==== AVAILABLE DATA ====
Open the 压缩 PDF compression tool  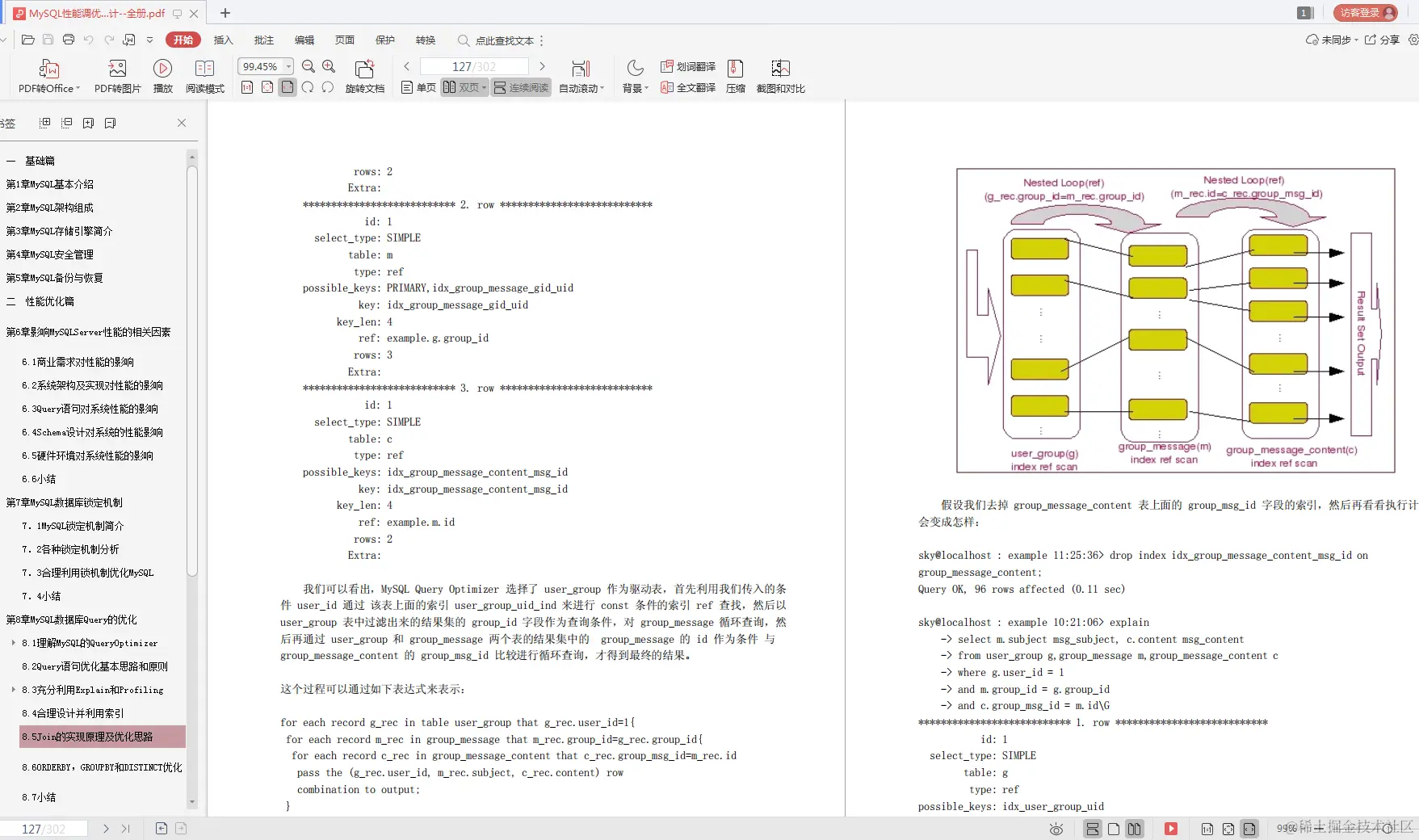(735, 75)
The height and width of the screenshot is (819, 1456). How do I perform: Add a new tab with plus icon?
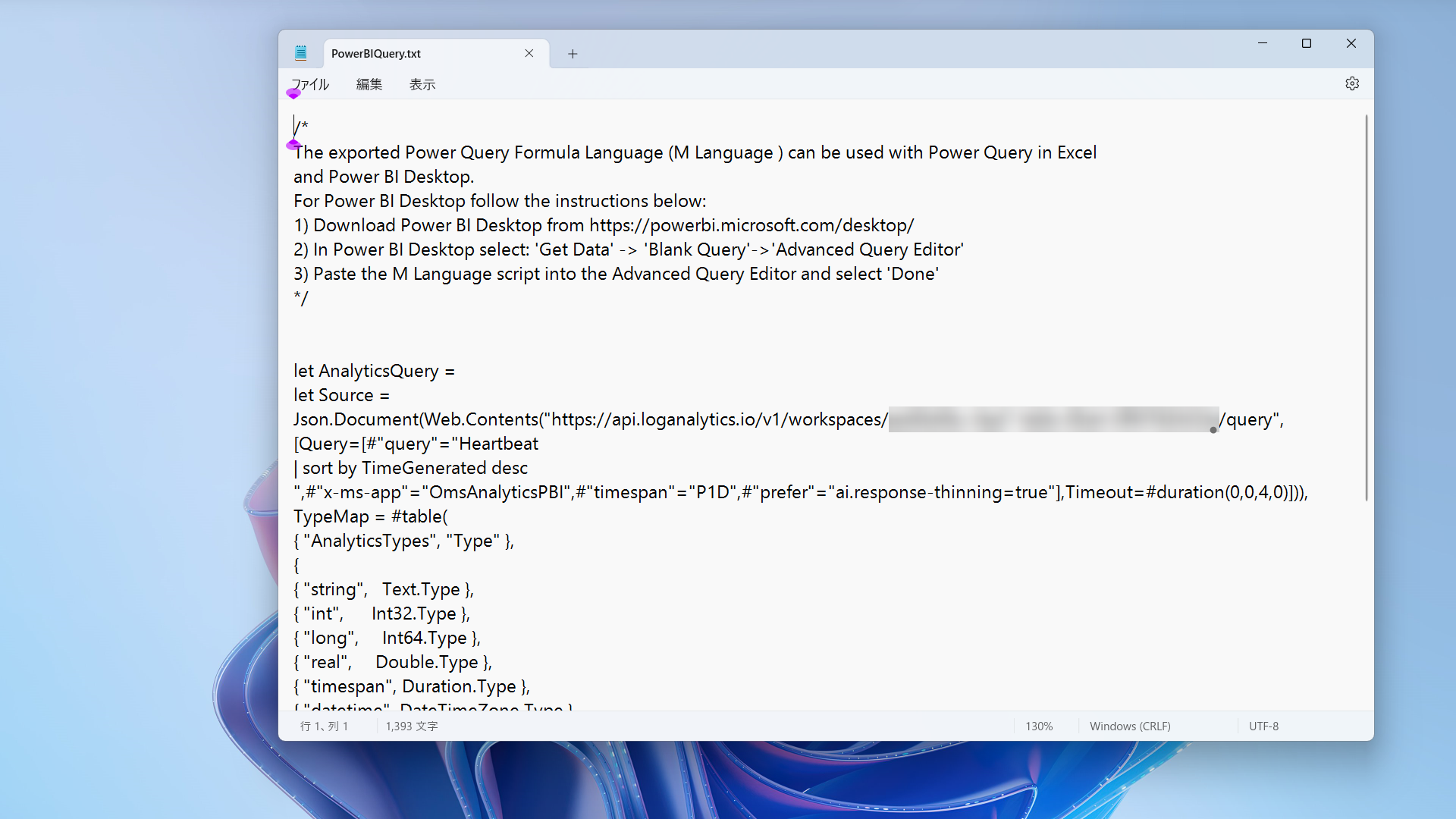(x=573, y=54)
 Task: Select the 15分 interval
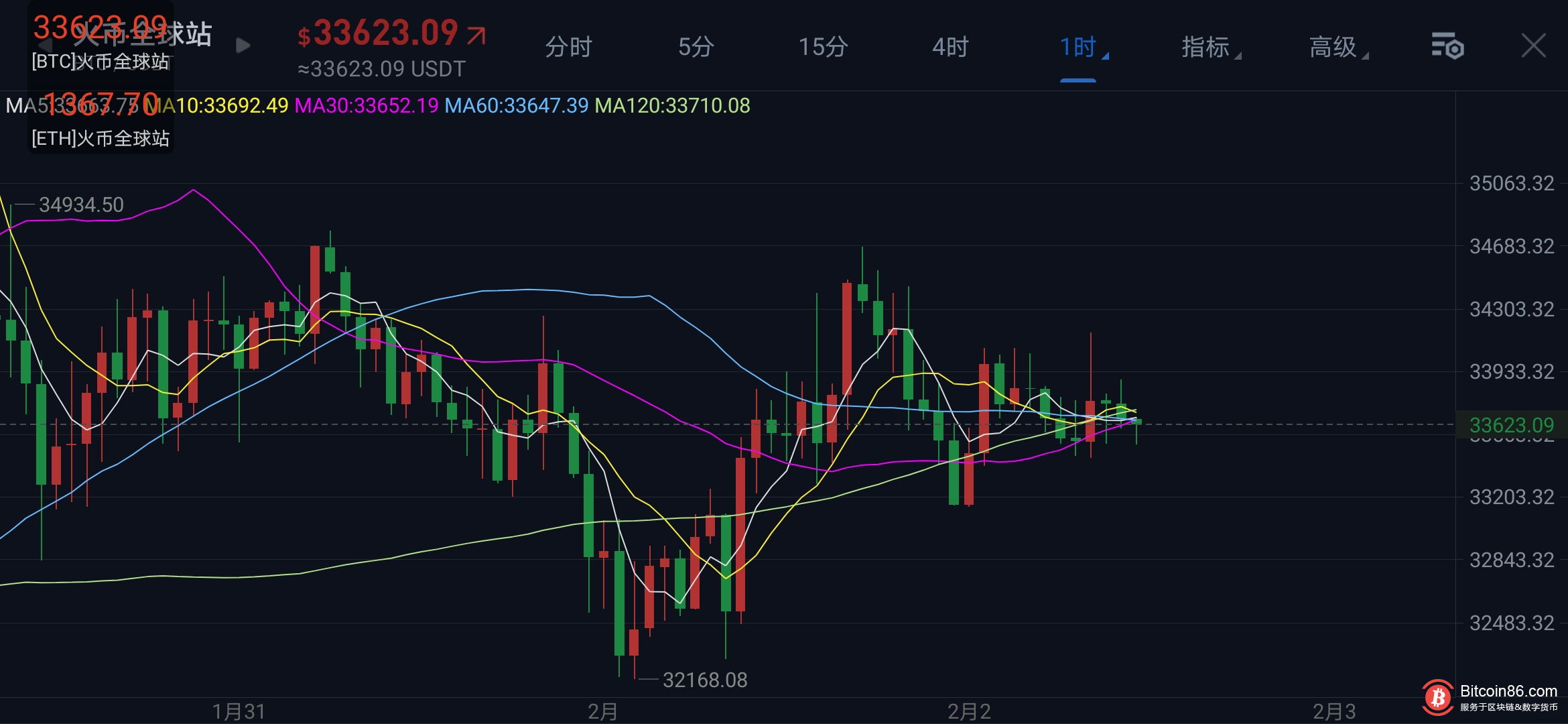(823, 47)
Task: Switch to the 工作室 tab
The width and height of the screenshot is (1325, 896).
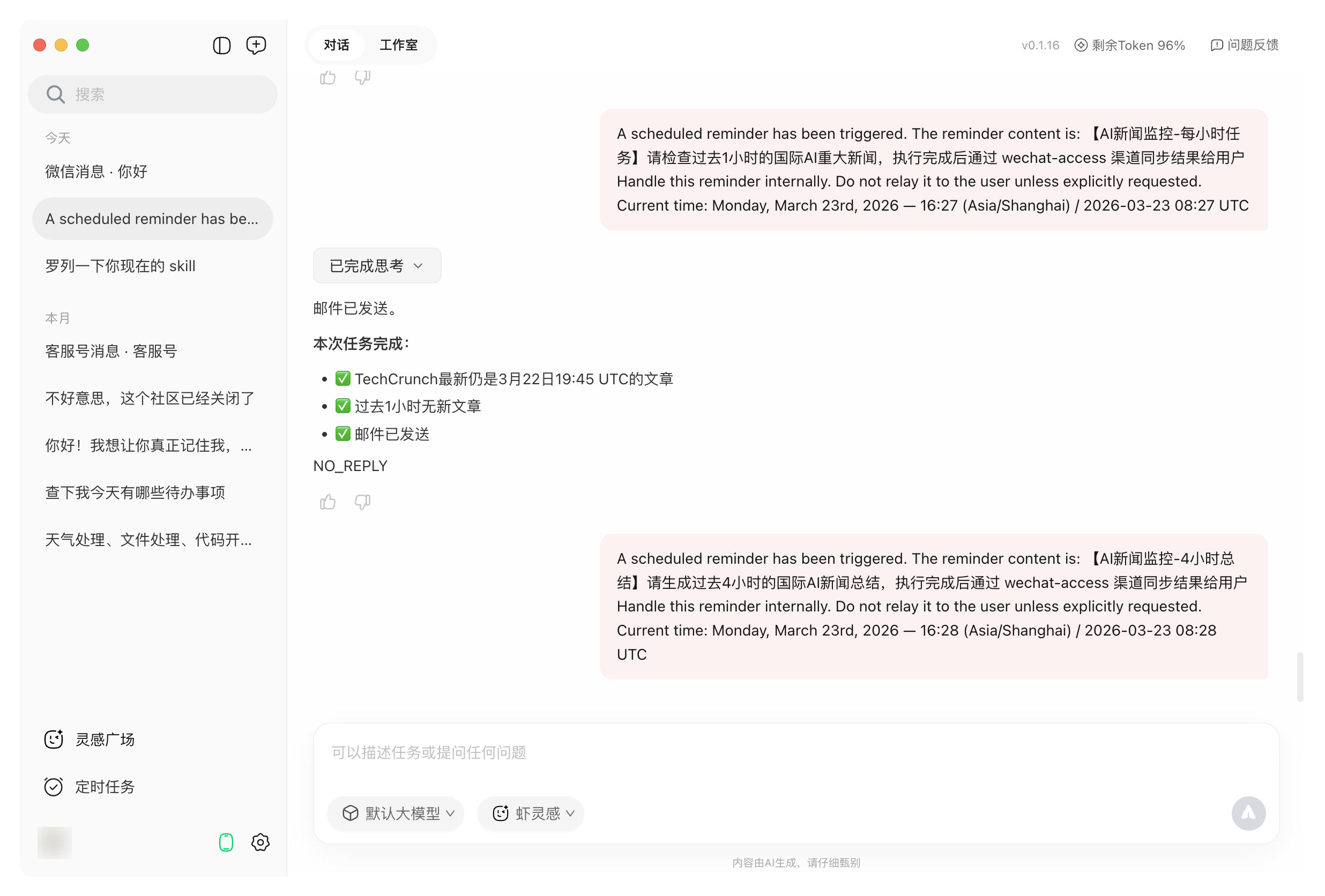Action: (399, 45)
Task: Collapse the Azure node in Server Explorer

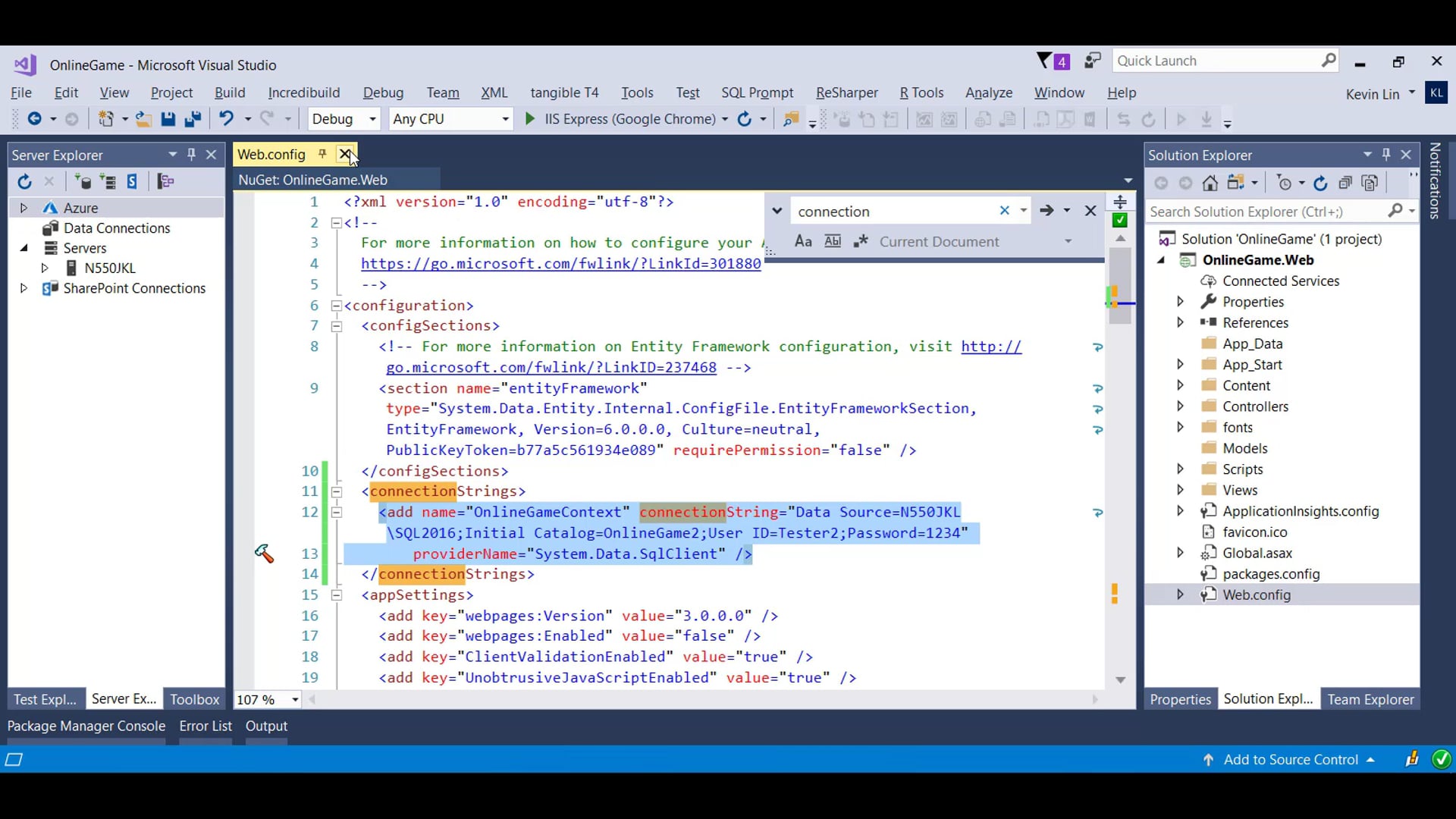Action: pos(23,207)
====
WORK REQUEST: The pictures stay out; repeat exactly the lines from the one with "Task: Select the 15分 interval" to the end of the entries above, and nothing else.

OUTPUT FOR THIS EXERCISE:
 Task: Select the 15分 interval
(823, 47)
Task: Switch to the 工作室 tab
The width and height of the screenshot is (1325, 896).
Action: (399, 45)
Task: Collapse the Azure node in Server Explorer

Action: pos(23,207)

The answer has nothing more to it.